Follow the Information: Illuminating Emerging Security Attacks and Applications

Monday, April 29, 2019 - 10:15 am
Storey Innovation Center (Room 2277)
Dr. Xuetao Weifrom the School of Information Technology at the University of Cincinnati will give a talk on Monday April 29 at 10:15 - 11:15, in Storey Innovation Center (Room 2277). Abstract: Cyberspace is a constantly changing landscape. Not only security attacks have become more and more stealthy, but also a myriad of opaque security applications have emerged. Navigating the increasingly complex cyber threat landscape has become overwhelming. Thus, it is essential to profile and understand emerging security attacks and applications. In this talk, I will first present a novel approach and tool, which illuminates in-memory injection attacks via provenance-based whole-system dynamic information flow tracking. Then, I will present a framework to enable behavior-based profiling for smart contracts, which could enhance users' understanding and control of contract behavior and assess performance and security implications.

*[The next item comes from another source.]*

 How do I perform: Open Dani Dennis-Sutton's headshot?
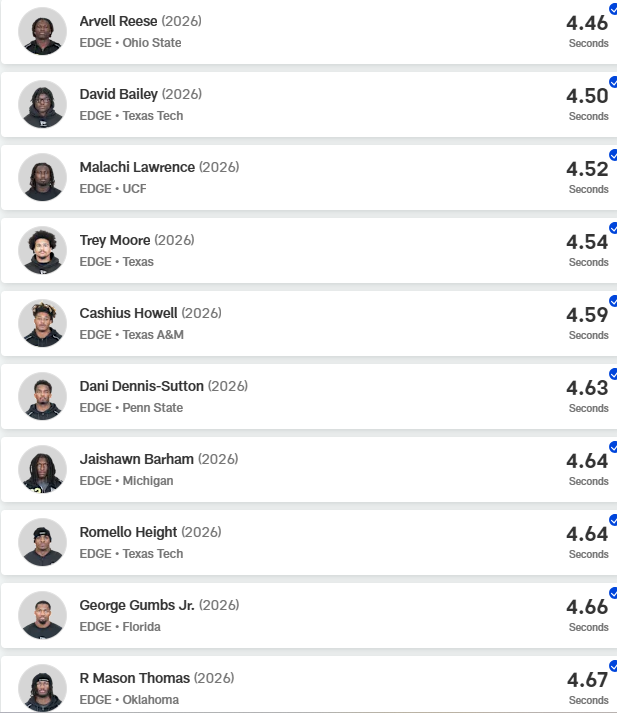42,396
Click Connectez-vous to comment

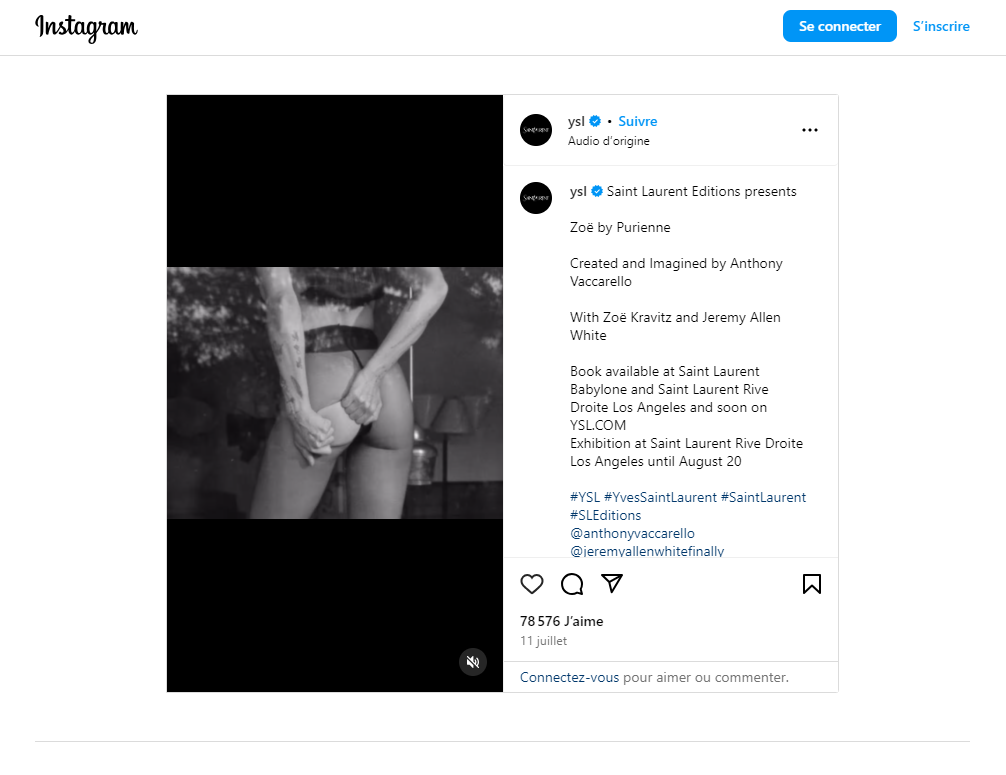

Finally, I will briefly discuss current ongoing research and future directions. Bio: Xuetao Wei is a tenure-track assistant professor in the School of Information Technology at the University of Cincinnati. He received his Ph.D. in Computer Science from the University of California, Riverside. His research interests span the areas of cybersecurity, blockchain, and measurements. His current research is supported by federal and state agencies, including NSF, DARPA, and Ohio Cyber Range. He particularly enjoys solving problems and developing innovative solutions based on interdisciplinary perspectives.